▸ Extract to read
[Sca-cooks] Gourds, pumpkins was 2002 Cook's Symposium

Sue Clemenger mooncat at in-tch.com
Thu Dec 5 21:41:15 PST 2002


Naw...what she did (IMNSHO) is use a period recipe as an excuse for a
modern pumpkin pie....the two dishes had a few ingredients in common,
and that's about it.
Some of her others are actually worse...lord, what she did to a
cheesecake-type thing (with cherries and rose petals baked into it).
Ugh.
The whole cookbook's rather an interesting study in mid-20th c. food and
food preferences.
Of course, it's very easy to *not* see things that might be really
obvious to others...things like redactions that call for browning meat
or poultry, because that's a common step in modern, similar recipes,
even when it doesn't occur in the originals, or redactions that leave
out all kinds of spices--sometimes fairly important ones for the
recipe--just because the redactor doesn't like them.

▸ Data in this exercise
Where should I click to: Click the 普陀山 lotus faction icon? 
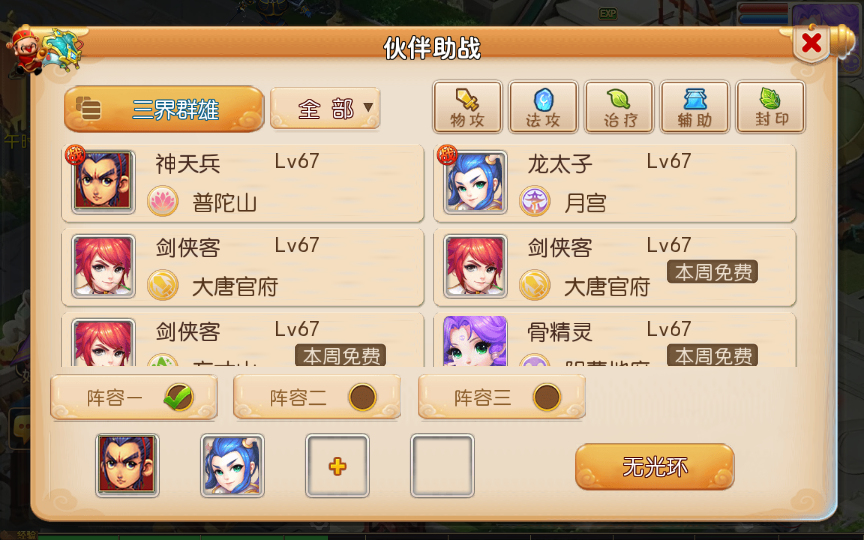(163, 201)
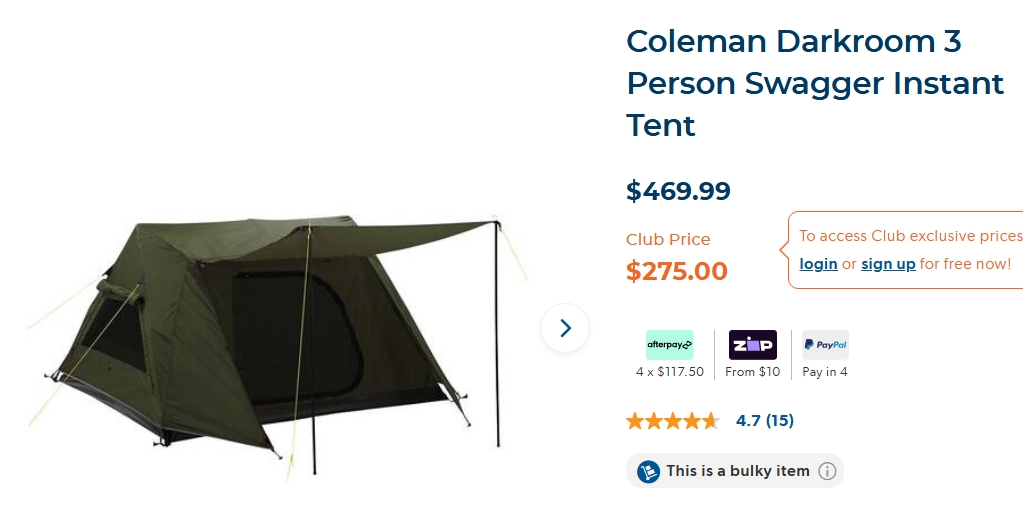Click the Zip payment logo
The image size is (1023, 525).
(752, 345)
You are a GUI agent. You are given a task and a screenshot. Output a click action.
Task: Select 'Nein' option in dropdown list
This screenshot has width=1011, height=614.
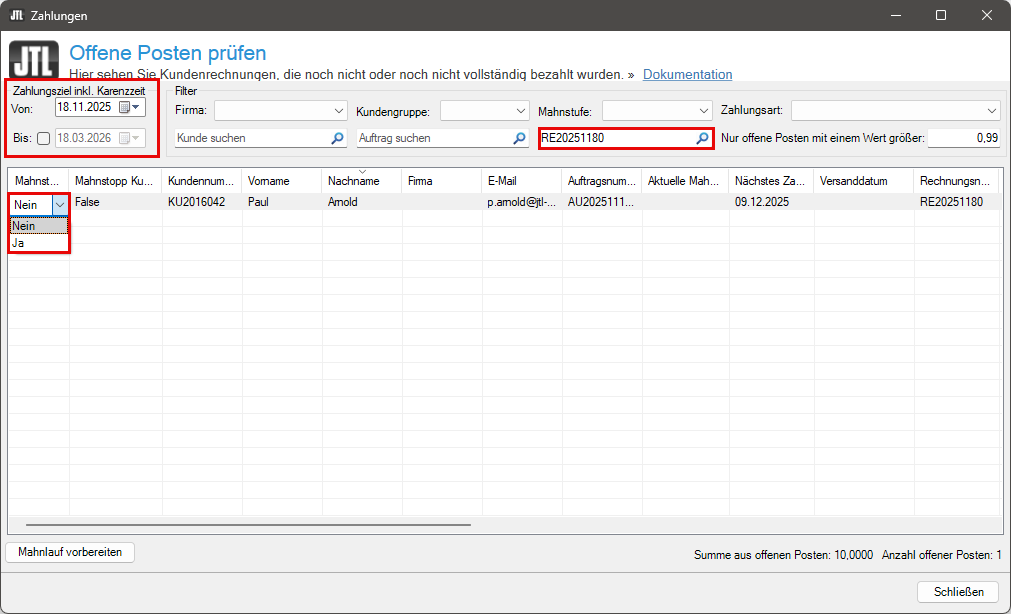click(24, 226)
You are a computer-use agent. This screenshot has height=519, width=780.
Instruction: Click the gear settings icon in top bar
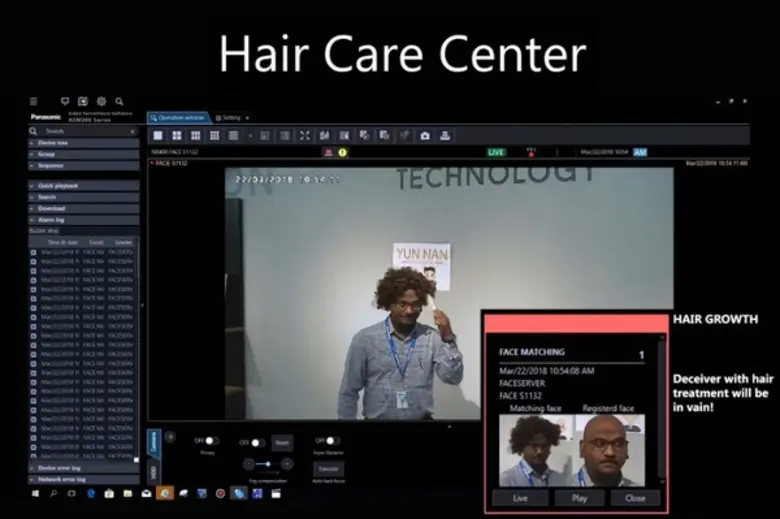point(101,101)
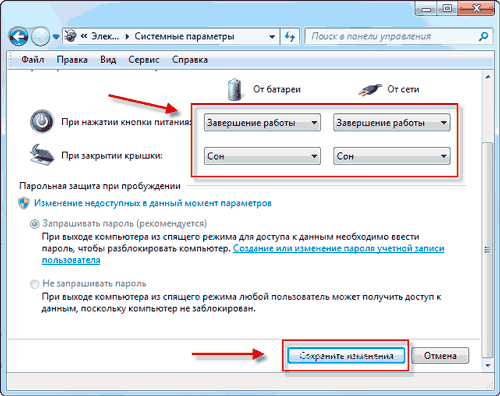
Task: Click the power plug icon
Action: click(x=370, y=90)
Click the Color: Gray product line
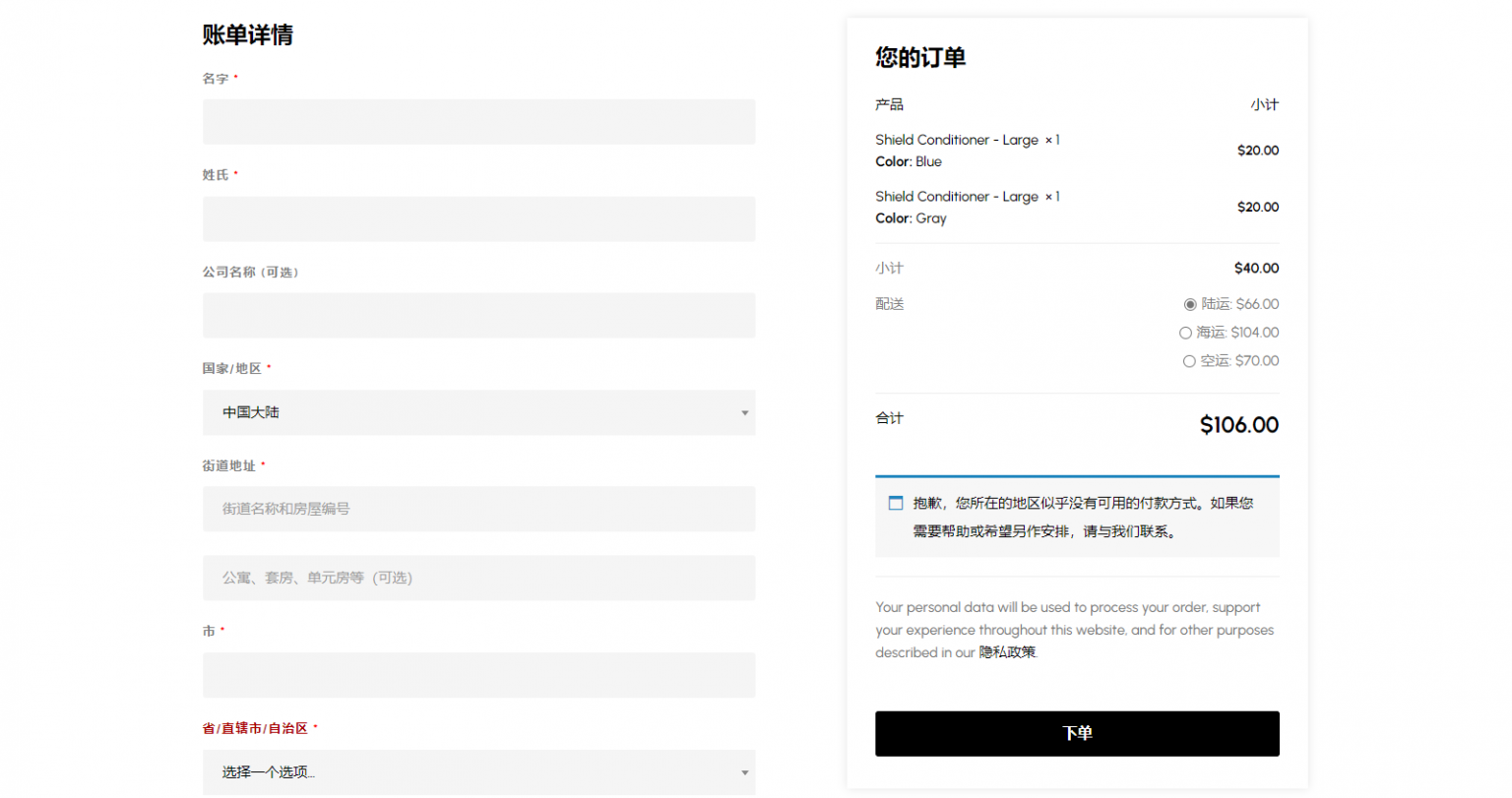 click(x=908, y=218)
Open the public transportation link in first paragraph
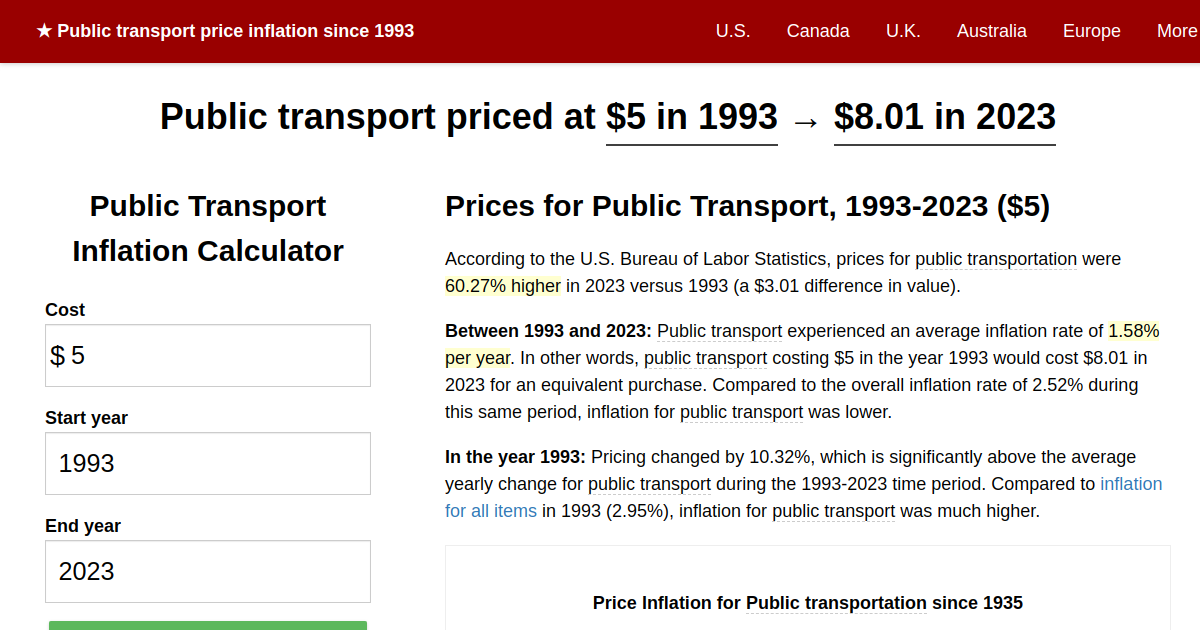The height and width of the screenshot is (630, 1200). 995,258
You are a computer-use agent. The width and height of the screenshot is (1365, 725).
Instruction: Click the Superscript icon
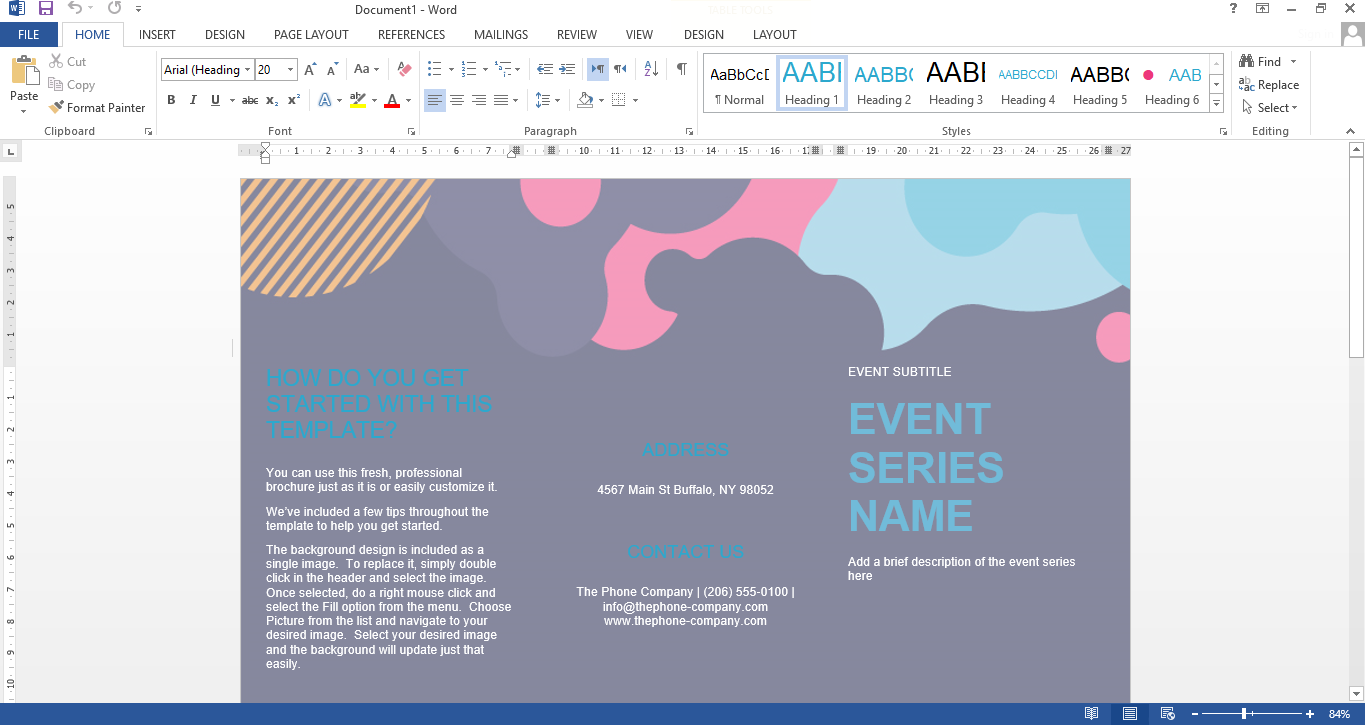click(x=292, y=99)
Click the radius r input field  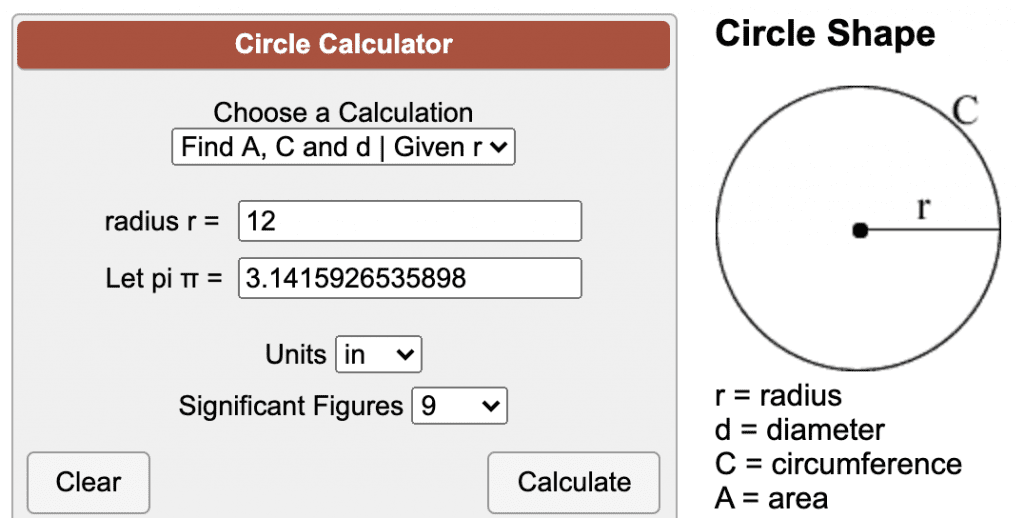click(x=409, y=221)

▸ Task set
(1) Repeat word for word the part of the pumpkin pie post starting with "[Sca-cooks] Gourds, pumpkins" and going on through "baked into it).".
(2) Reproduce the lines of the listing starting with the line with "You are a GUI" and going on through the line with "click(24, 226)", without the pictures.
The pumpkin pie post and the listing have nothing to do with each other.

▸ Results in order
(1)
[Sca-cooks] Gourds, pumpkins was 2002 Cook's Symposium

Sue Clemenger mooncat at in-tch.com
Thu Dec 5 21:41:15 PST 2002


Naw...what she did (IMNSHO) is use a period recipe as an excuse for a
modern pumpkin pie....the two dishes had a few ingredients in common,
and that's about it.
Some of her others are actually worse...lord, what she did to a
cheesecake-type thing (with cherries and rose petals baked into it).

(2)
You are a GUI agent. You are given a task and a screenshot. Output a click action.
Task: Select 'Nein' option in dropdown list
This screenshot has width=1011, height=614.
click(24, 226)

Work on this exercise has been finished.